Full - A good combination of strength and color Gone off A flat or old tea. Often denotes a high moisture content.

Green - When referring to black tea it means the leaf has been underfermented or alternatively it can be leaf plucked from immature bushes and will often , when steeped, result in a raw or light liquor. Can also be caused by poor rolling during making or manufacture.

Grey - Caused by too much abrasion during sorting.

Grainy - Describes primary grades of well-made CTC teas such as Pekoe dust.

Hard - A very pungent liquor, a desirable quality in tea.

Harsh - A taste generally due to the leaf being under withered during manufacture resulting in a very rough taste.

Heavy - A thick, strong and colored liquor with limited briskness.

High - Fired -Over fired or dried, but not bakey or burned.

Leafy - A tea which the tea tends to be on the large or longish size.

Lacking - Describes a neutral liquor with no body or pronounced characteristics.

Light - Lacking strength and depth of color or light in weight of poor density and sometimes flaky.

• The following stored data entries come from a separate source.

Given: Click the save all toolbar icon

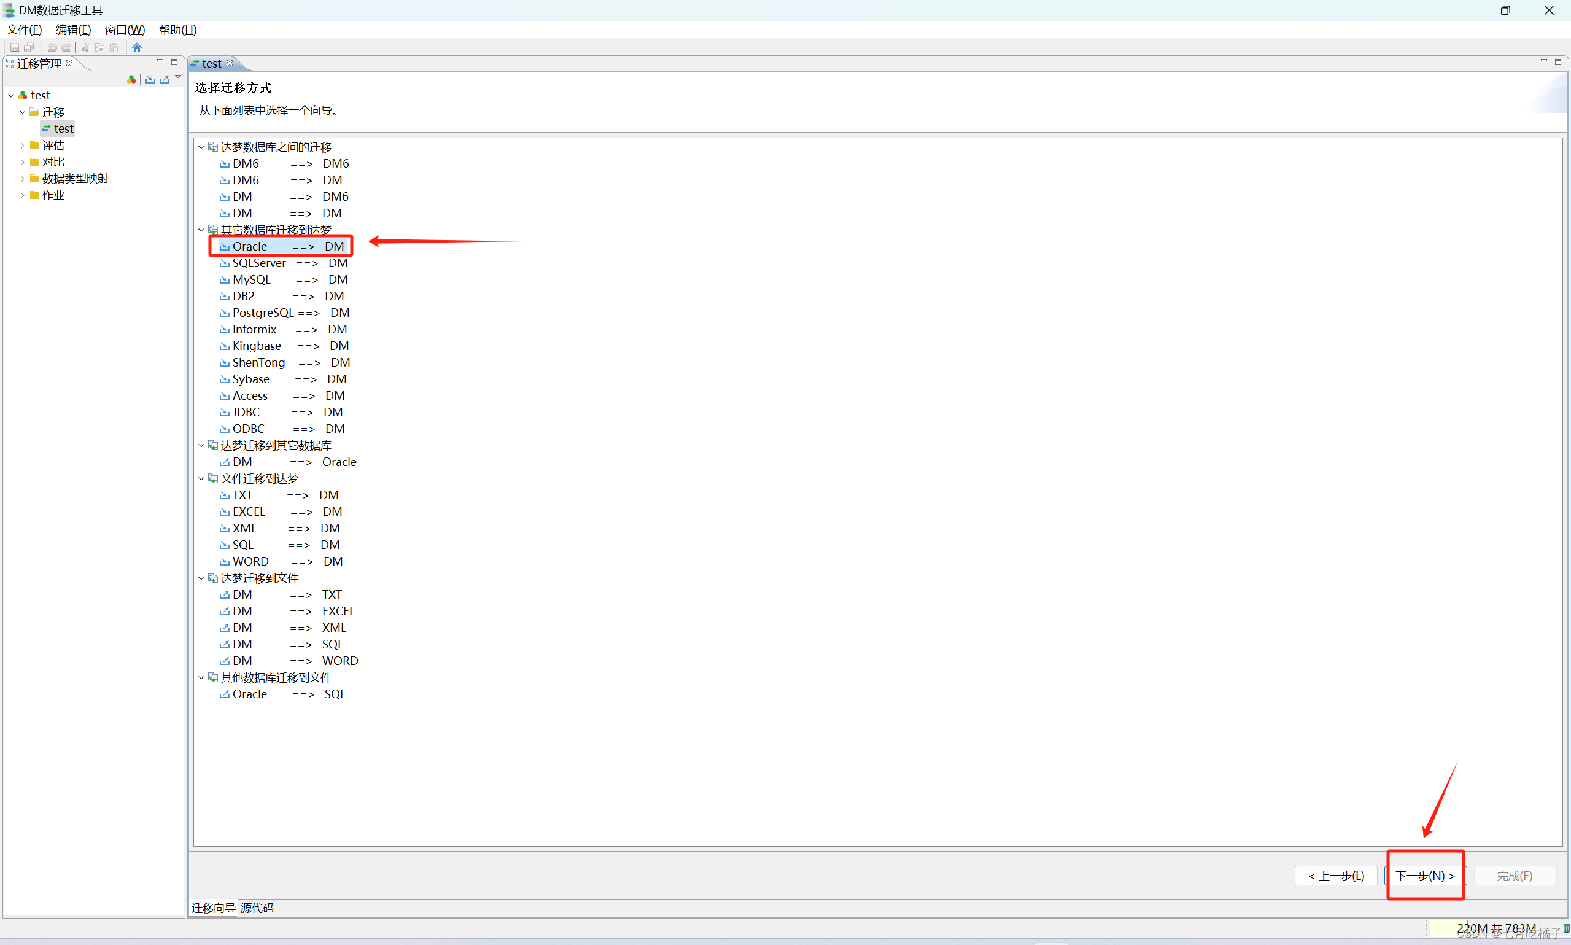Looking at the screenshot, I should [29, 47].
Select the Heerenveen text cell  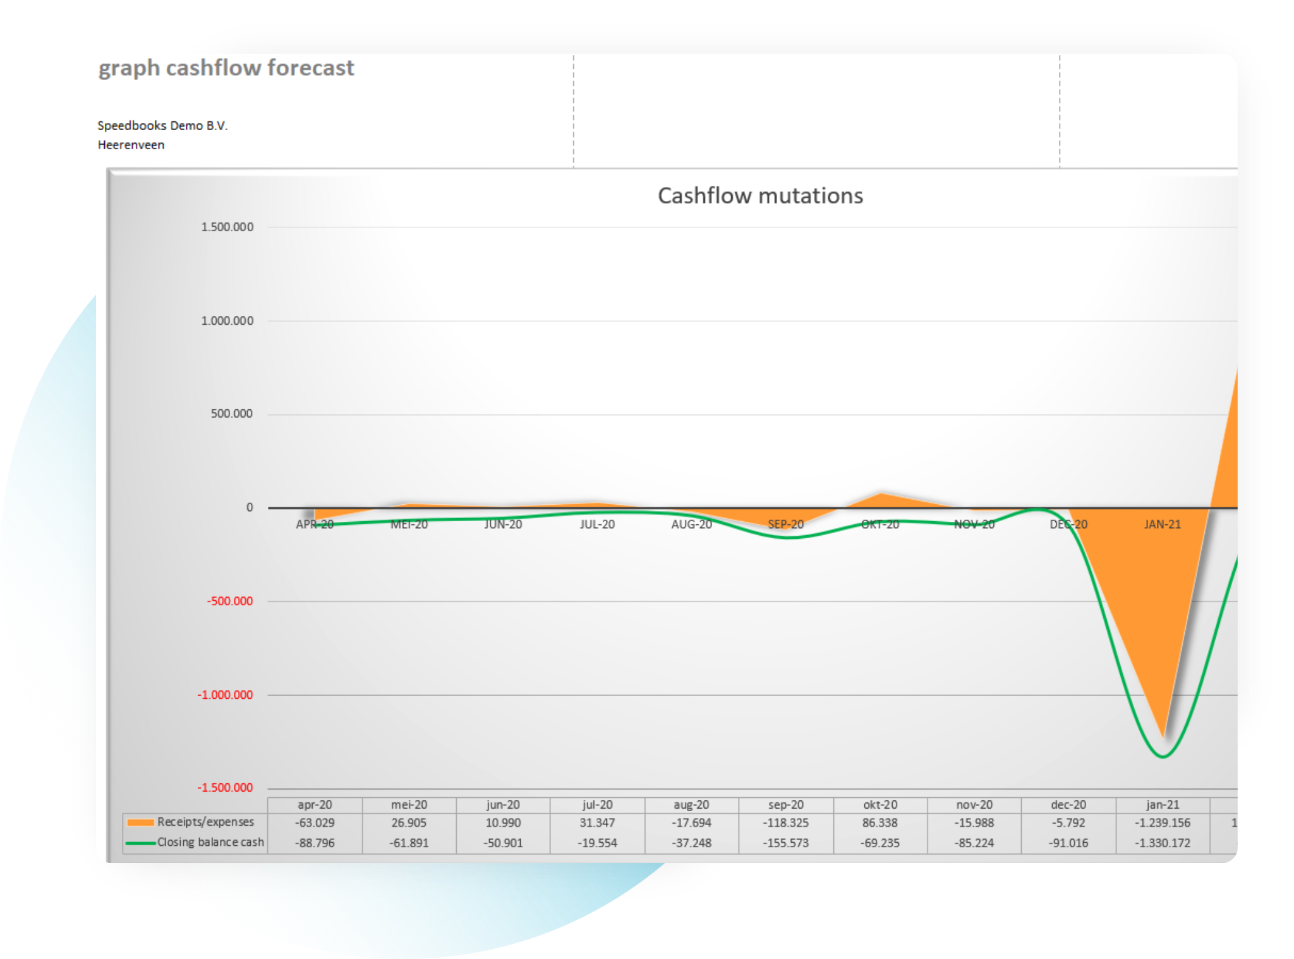click(x=131, y=145)
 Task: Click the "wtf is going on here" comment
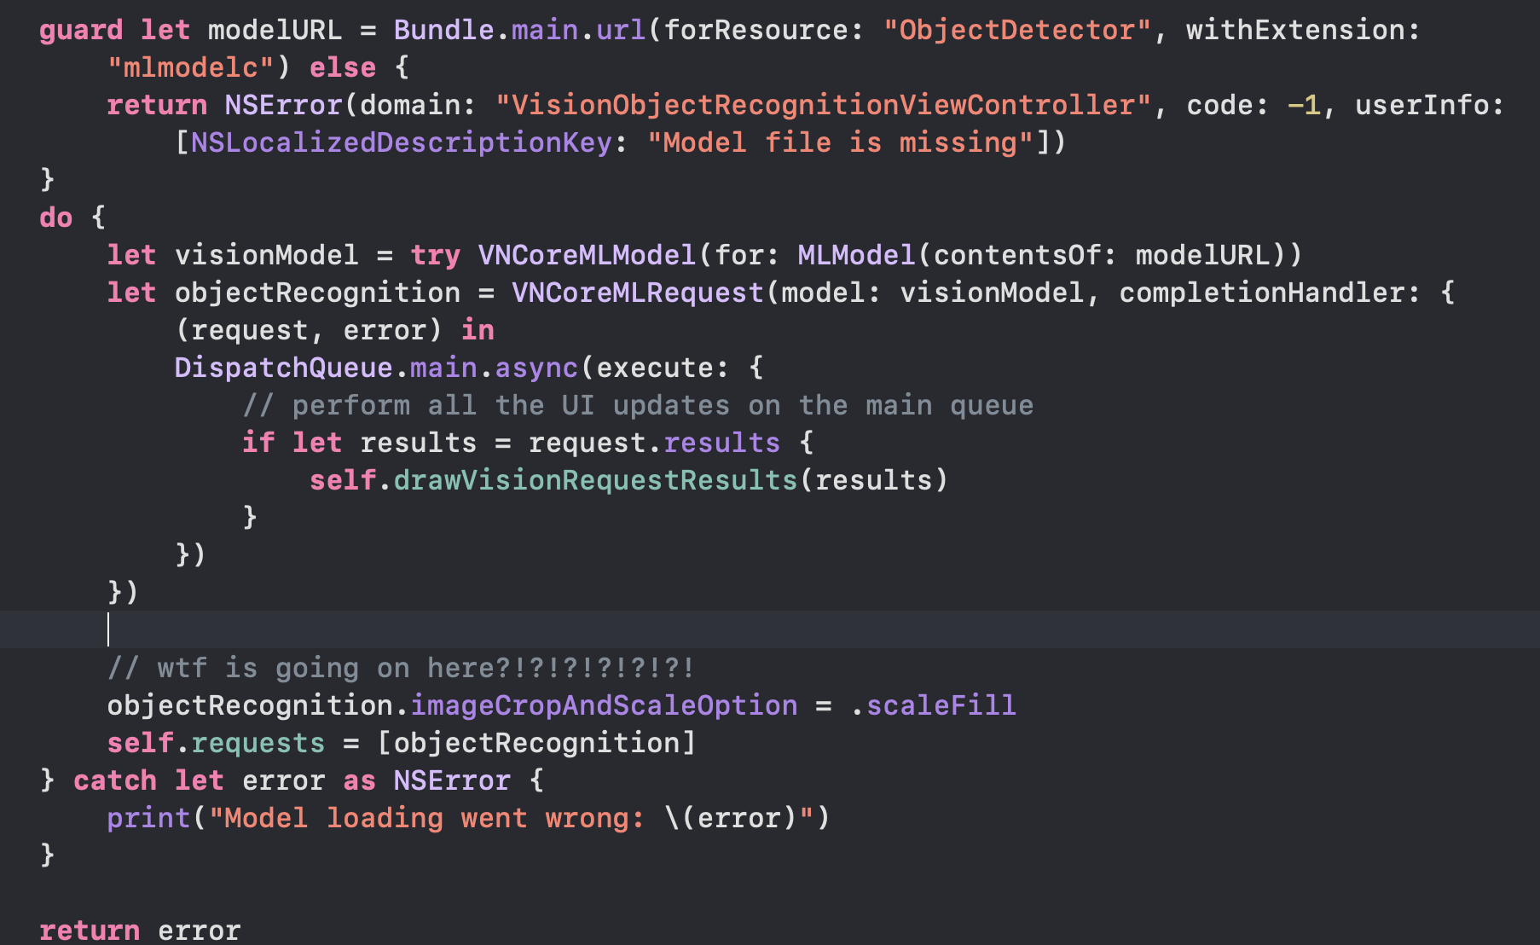(x=401, y=667)
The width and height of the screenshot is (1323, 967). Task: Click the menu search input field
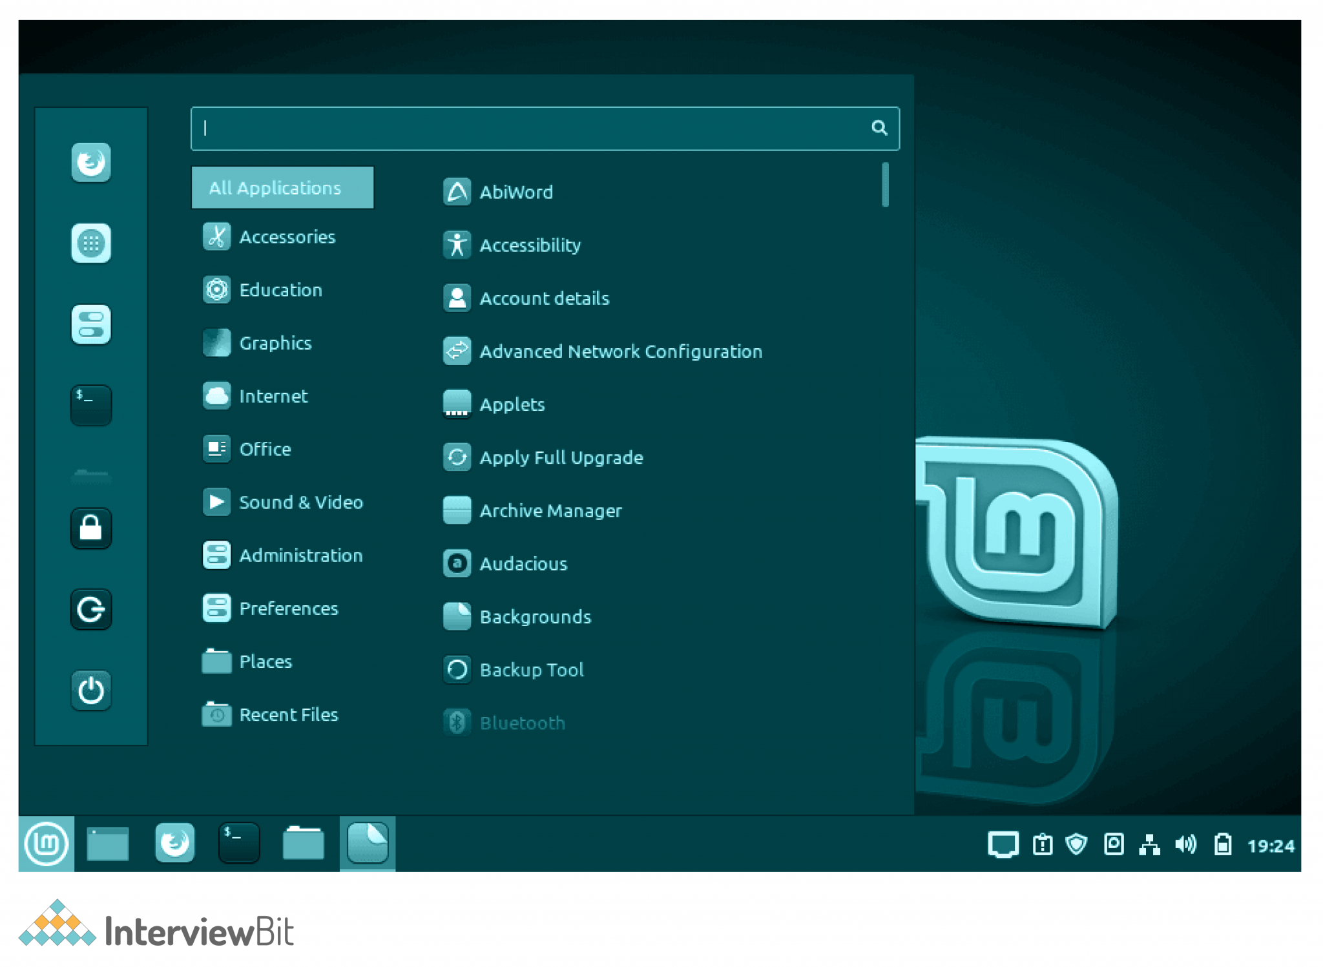[536, 129]
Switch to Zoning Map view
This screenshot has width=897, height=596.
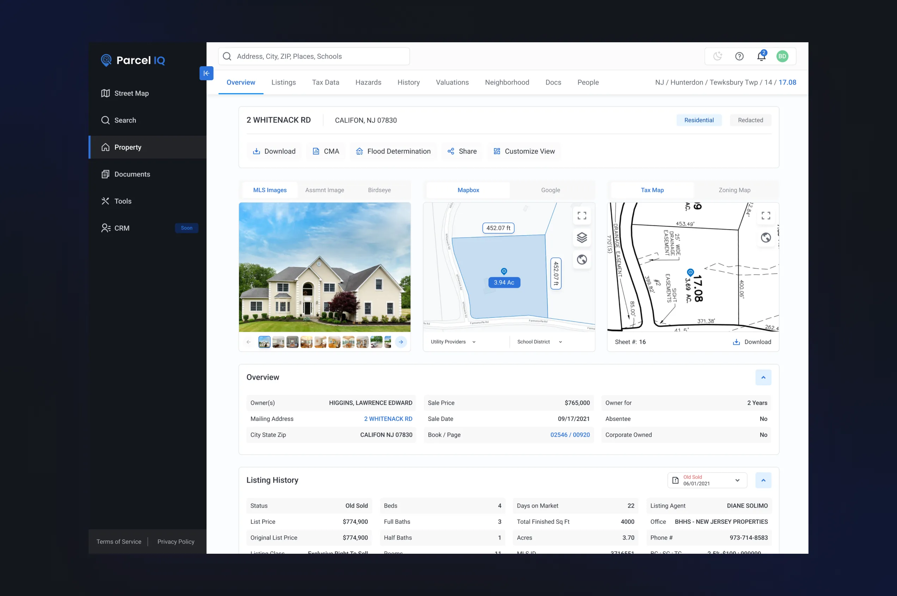tap(734, 190)
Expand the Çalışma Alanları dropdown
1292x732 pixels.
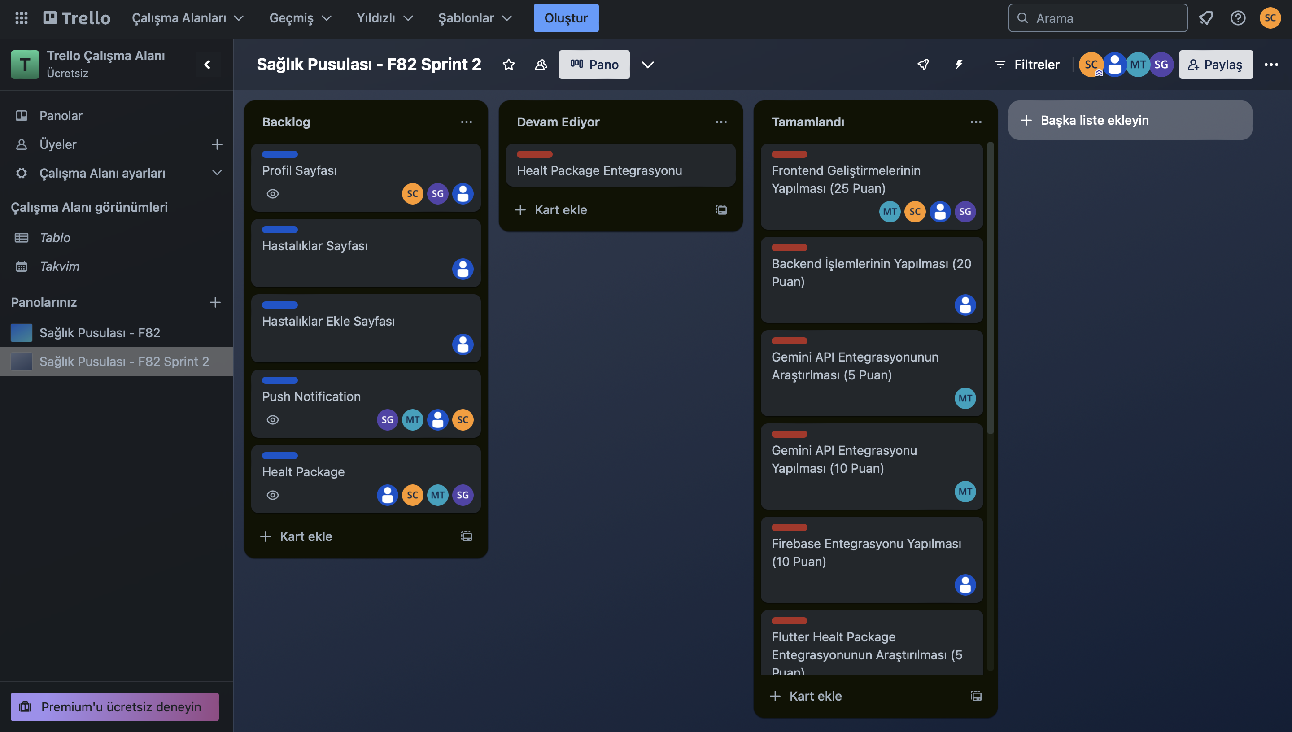pyautogui.click(x=188, y=18)
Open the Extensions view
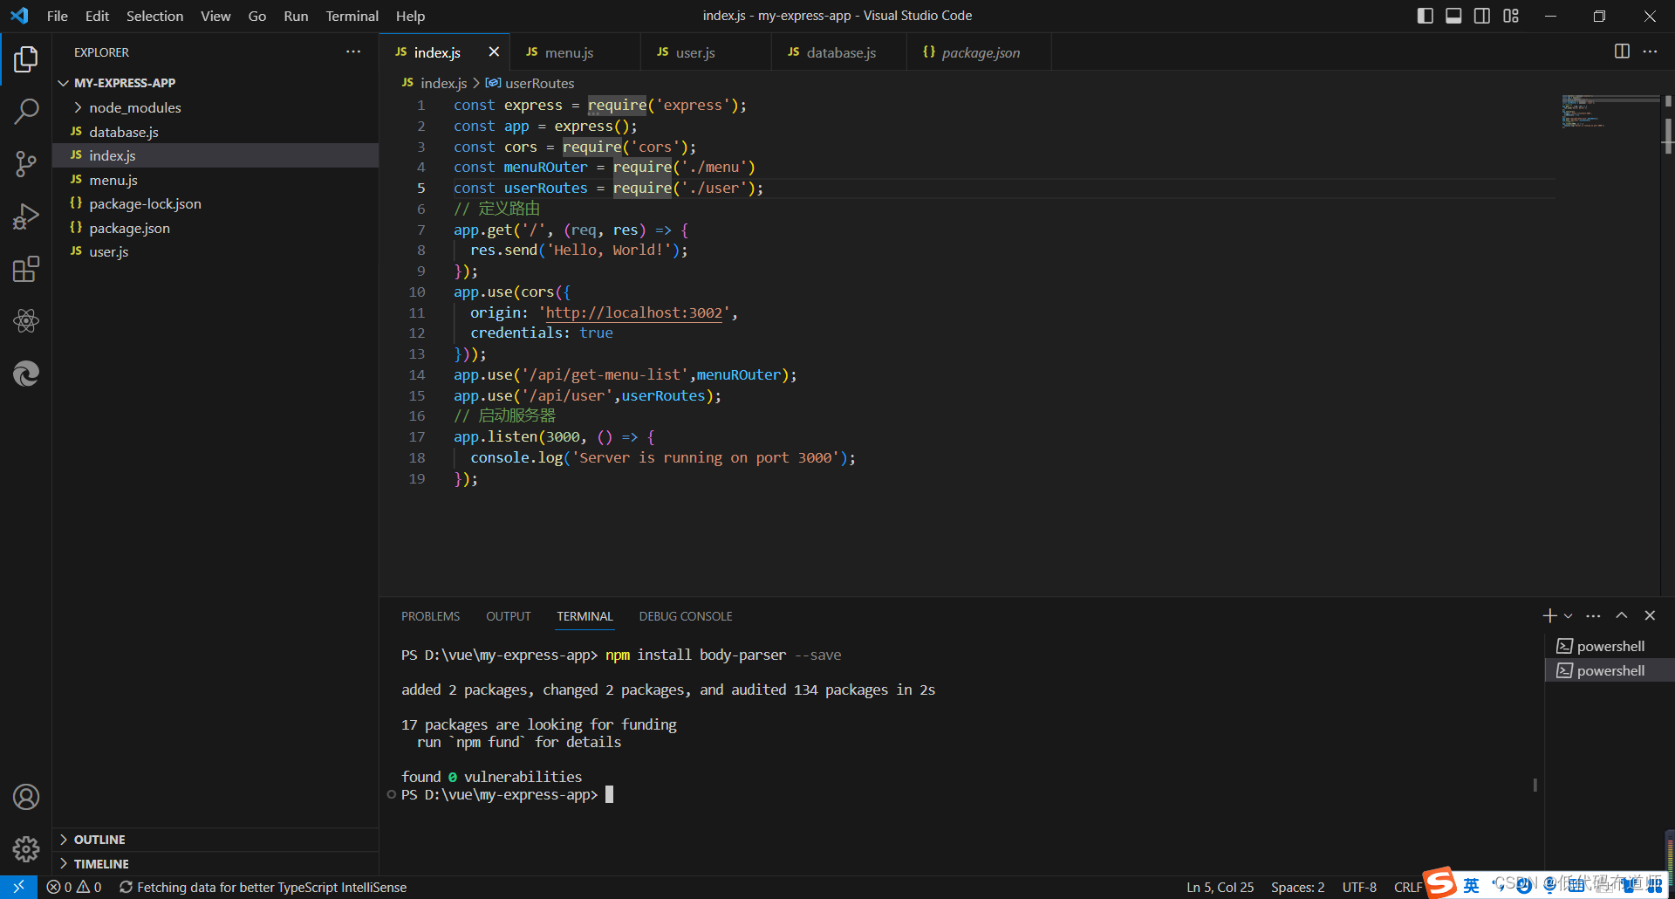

Make - Used to describe tea manufacture, in tea-taster's terms a make that means a well-made tea or not true to its grade.

Malty - Desirable character in some Assam teas. A full, bright tea with a malty taste.

Mature - Not bitter or flat.

Metallic - A sharp coppery taste.

Mixed - Uneven Leaf of varying color

Muddy - A dull, opaque liquor.

Muscatel - Desirable character in Darjeeling teas. A grape taste.

Mushy - Tea that has been packed or stored with a high moisture content.

Musty - A suspicion of mold.

Neat - A grade of tea having good make and size.

Nose - Smell of the dry leaf.

Plain - A liquor that is 'clean' but lacking in desirable characteristics.

Point - A bright, acidic and penetrating characteristic.

Powdery - Fine light dust as the tea people say meaning a very fine light leaf particle.

Pungent - Astringent with a good combination of briskness, brightness and strength.

Quality - Refers to 'cup quality' and denotes a combination of the most desirable liquoring qualities.

Ragged - An uneven badly manufactured and graded tea.

Rasping - A very coarse and harsh liquor.

Raw - A bitter, unpleasant taste.

Soft - The opposite of briskness. Tea lacking any 'live' characteristics and is caused by inefficient fermentation and/or drying.

Stalk and Fiber - Bits of tea bush other than the leaf which should be minimal in superior grades but are unavoidable in lower-grade teas.

Stewed - A soft liquor with undesirable taste that lacks point. Caused by faulty firing, or drying, at low temperatures and often with insufficient airflow through the oven during tea manufacture or making.

Strength - Substance in cup.

Sweaty - Disagreeable taste. Poor tea.

Taint - Characteristic or taste that is foreign to tea such as oil, garlic etc. Often due to the tea being stored next to other commodities with strong characteristics of their own.

Tarry - A smoky aroma which should not be there unless a Lapsang Souchong tea.

Thick - Liquor with good color and strength.

Thin - An insipid light liquor that lacks desirable characteristics.

Tip - A sign of fine plucking apparent in top grades of tea.

Uneven and Mixed - 'Uneven' pieces of leaf particles indicating poor sorting and resulting in a tea not true to a particular grade.

Weedy - A grass or hay taste associated with teas that have been under withered during manufacture and sometimes referred to as 'woody'.

Well Twisted - Used to describe whole-leaf Orthodox tea grades, often referred to as well 'made' or 'rolled'.

Wiry - Leaf appearance of a well-twisted, thin, long leaf.